Sure it matters. A lot of people have issues with it because of the license. It would clearly expand the number of potential adopters to go open source. More adopters will mean better tools.
"Sun should endorse PHP and go one step forward and make sure the 'P' languages run great on the JVM [Java virtual machine] by open-sourcing Java."
"No", who would run PHP on Java anyway? Why? Why would open-sourcing it help?
Well, I agree with the first part. But presumably integration will get better/faster in open source.
"Would this move Java up the desirability scale in your eyes?"
No, Java is already desirable in my eyes.
But a lot of people would find it more desireable. You can trust that java won't go away in open source, whereas you can't really say the same as long as SUN is at the helm.
"Could this be a way to help improve what's lacking in Java?"
No, what is lacking?
Mostly modernizing. The pace of java development is glacial, compared to say what is going on in C# or Ruby. People with specific integration issues that can't get sun to address compatibility problems are stuck.
People who complain that Java is slow, should be open-sourced, and so on have never seemed to had a clue.

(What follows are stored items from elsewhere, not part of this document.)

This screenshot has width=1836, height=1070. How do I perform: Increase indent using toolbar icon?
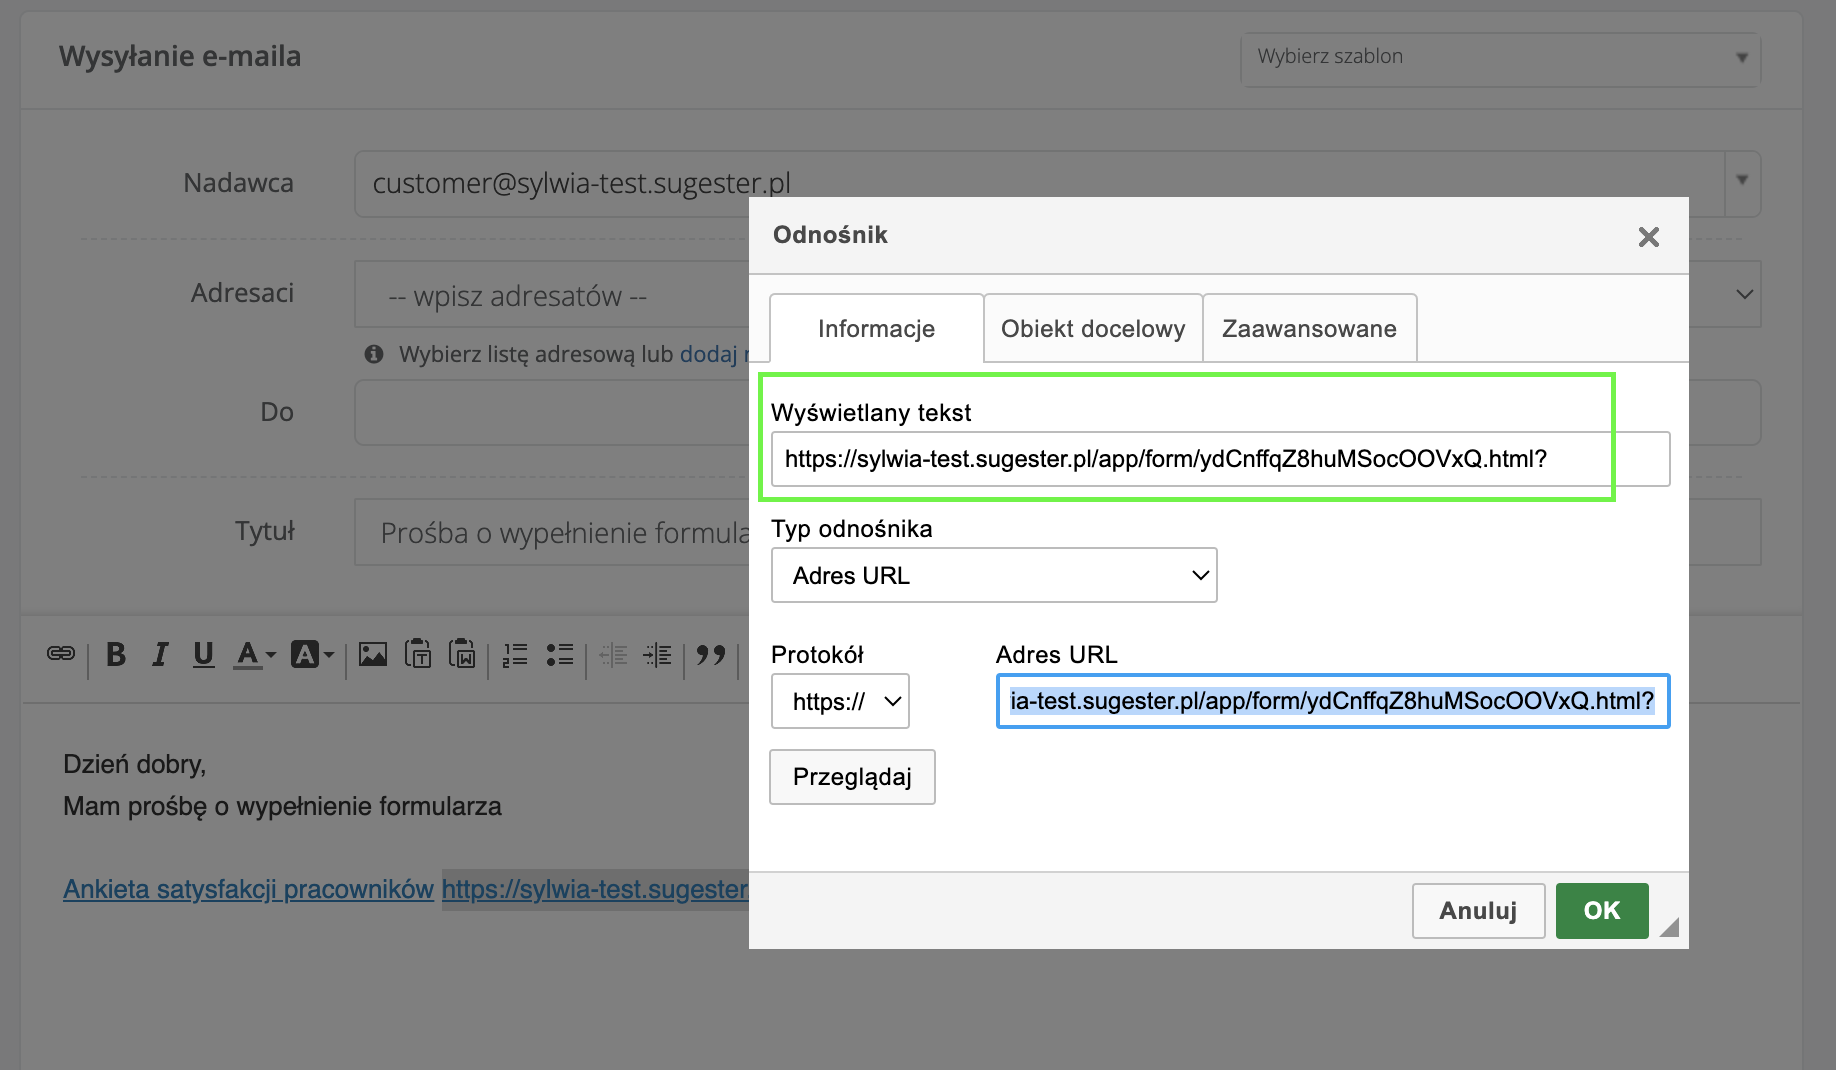click(657, 655)
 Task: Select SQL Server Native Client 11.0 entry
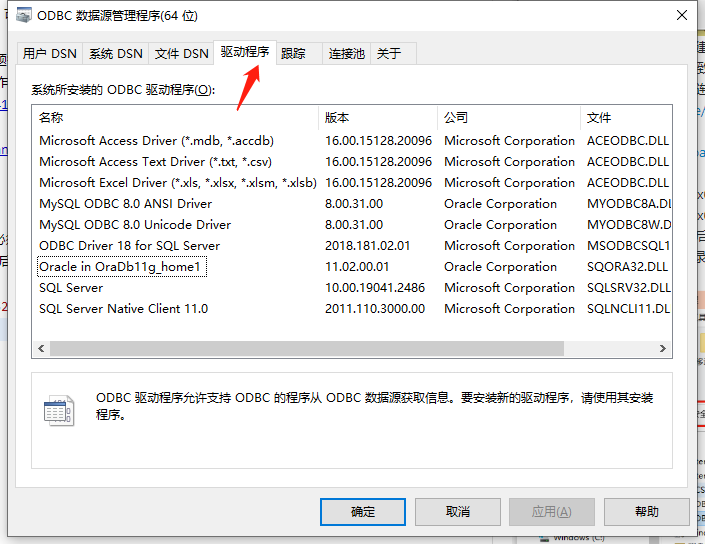[x=123, y=309]
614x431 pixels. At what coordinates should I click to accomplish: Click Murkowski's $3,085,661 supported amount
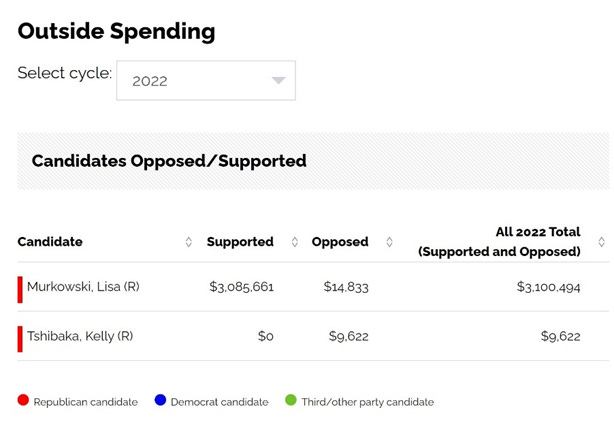(241, 287)
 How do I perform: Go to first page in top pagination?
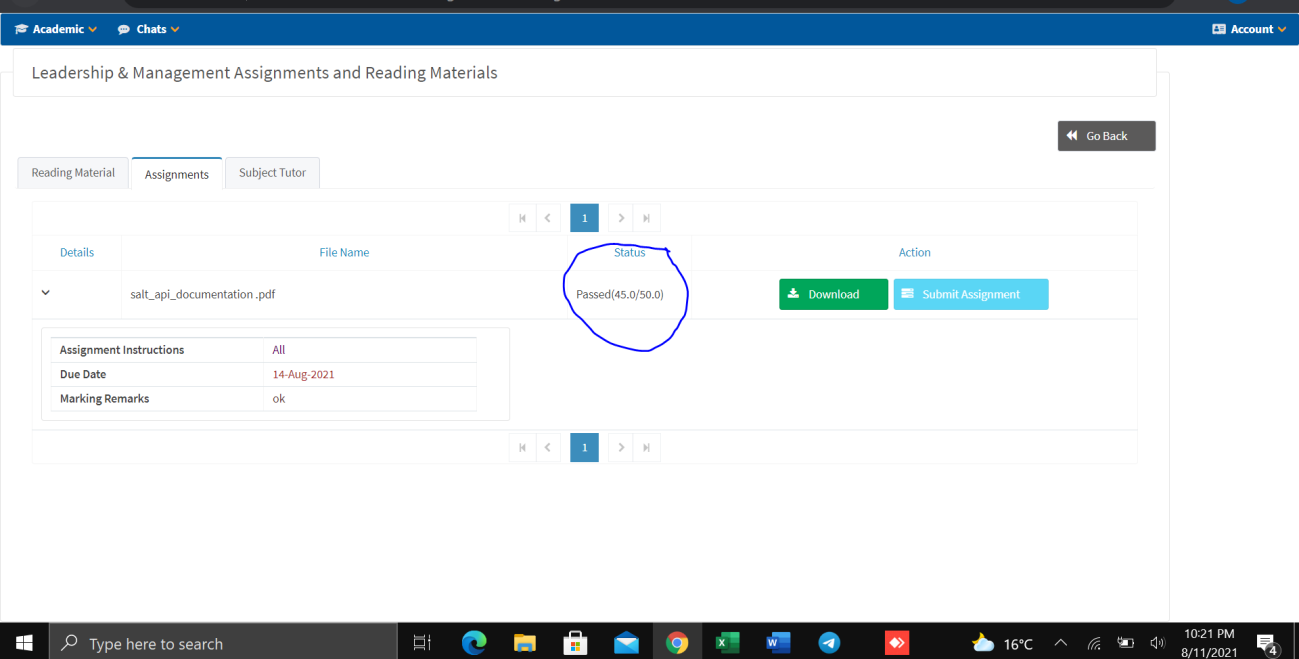point(522,218)
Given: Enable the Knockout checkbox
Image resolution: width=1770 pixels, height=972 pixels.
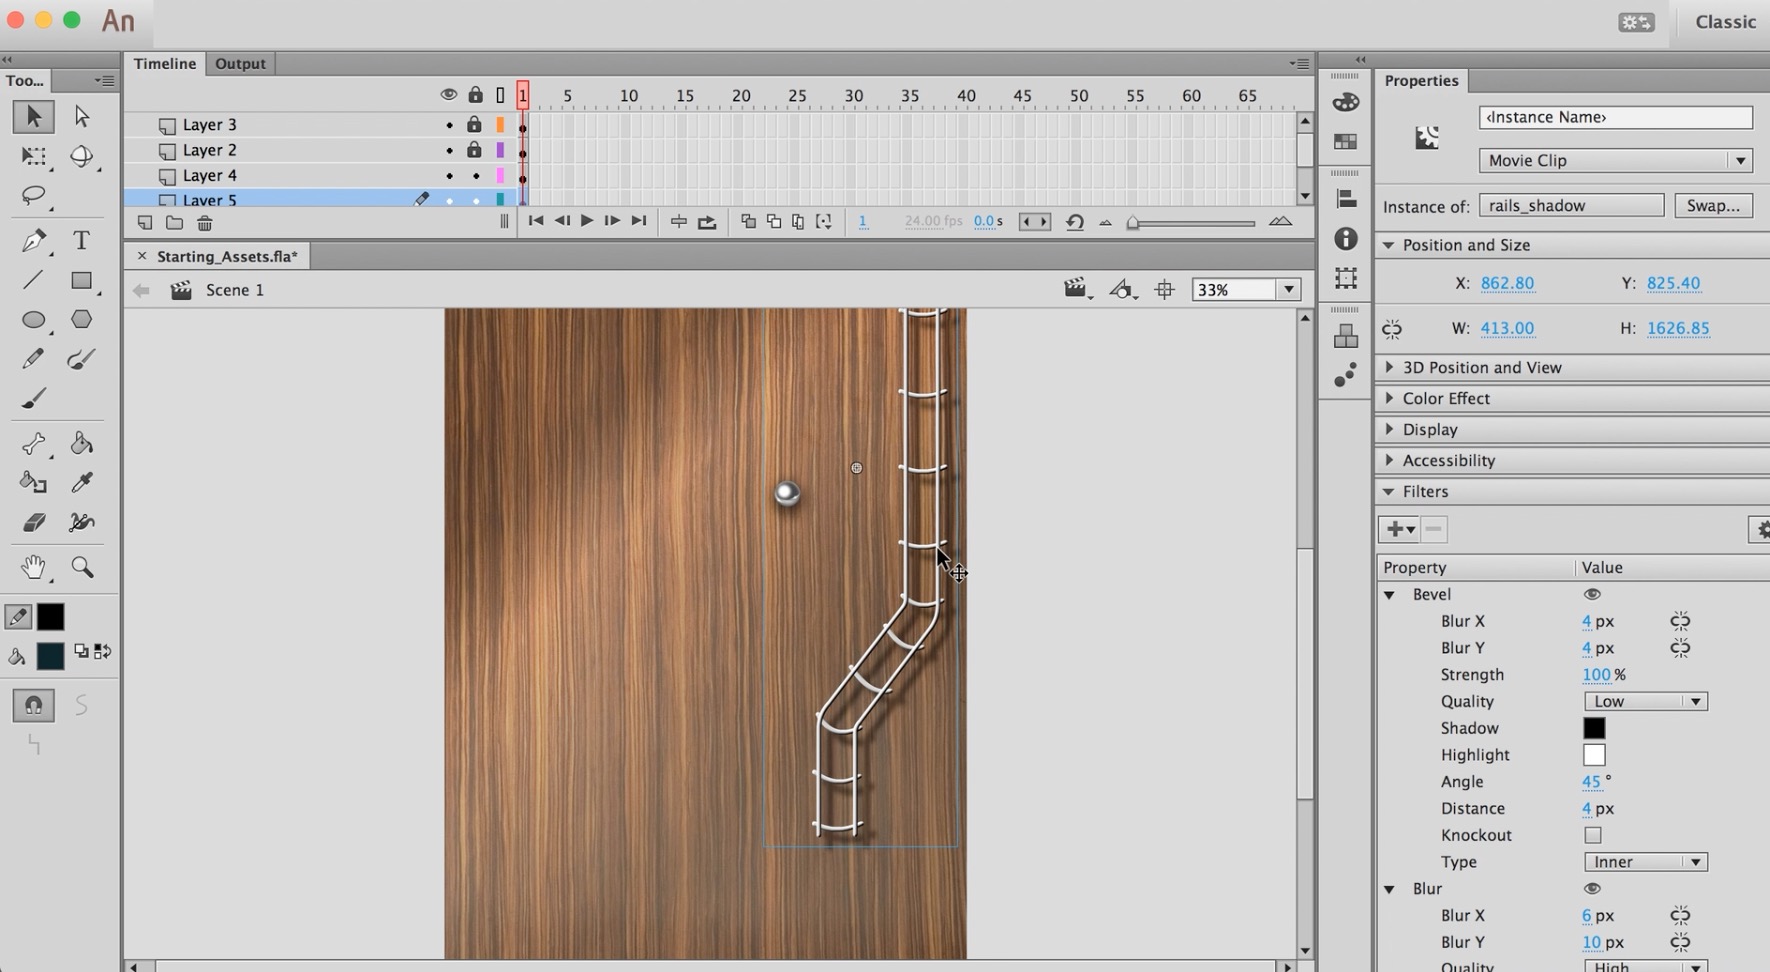Looking at the screenshot, I should tap(1593, 835).
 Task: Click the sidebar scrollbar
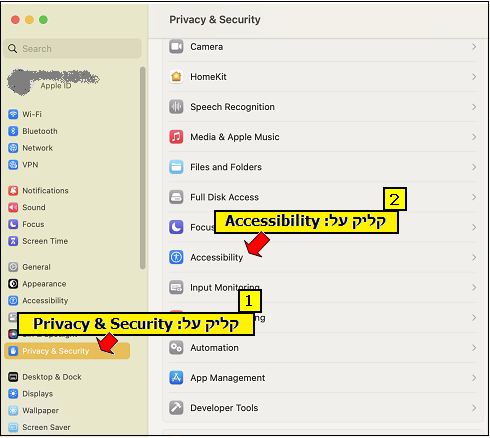coord(143,168)
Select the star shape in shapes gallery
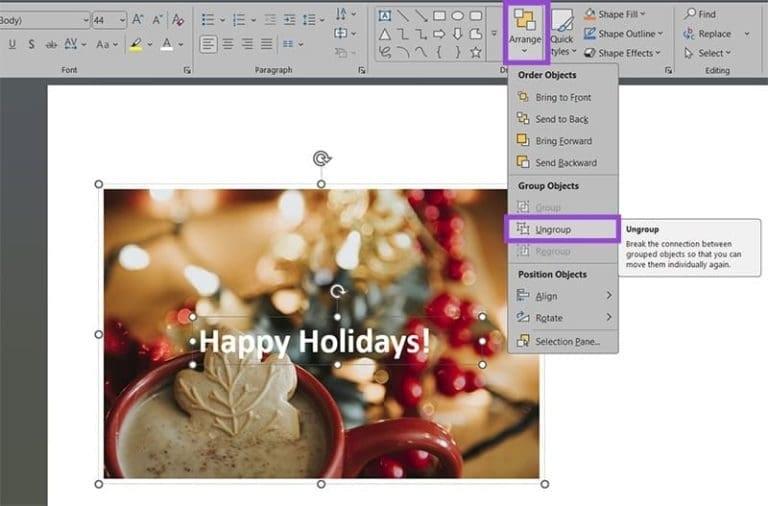The height and width of the screenshot is (506, 768). tap(475, 52)
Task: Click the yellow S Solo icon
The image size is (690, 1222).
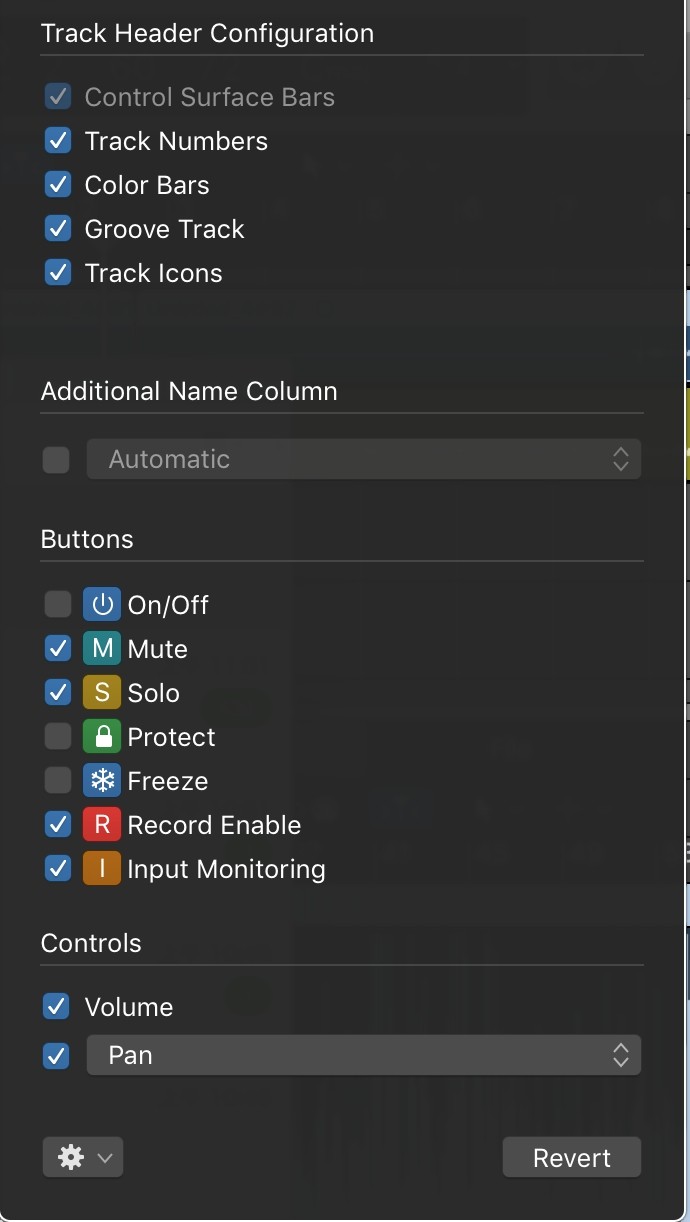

There's no doubt java is still slow in a number of contexts. There are also obvious opportunities for performance enhancement that could be addressed in an open source process. I recently benchmarked ten of my applications in c++ and java, java is about 2x slower for most of the cases I tried, and never faster. To me, that's perfectly acceptable, but java could make more inroads into other areas of computing if it was more competitive in performance. More inroads means more developers, and that means better tools, which is what I yearn for.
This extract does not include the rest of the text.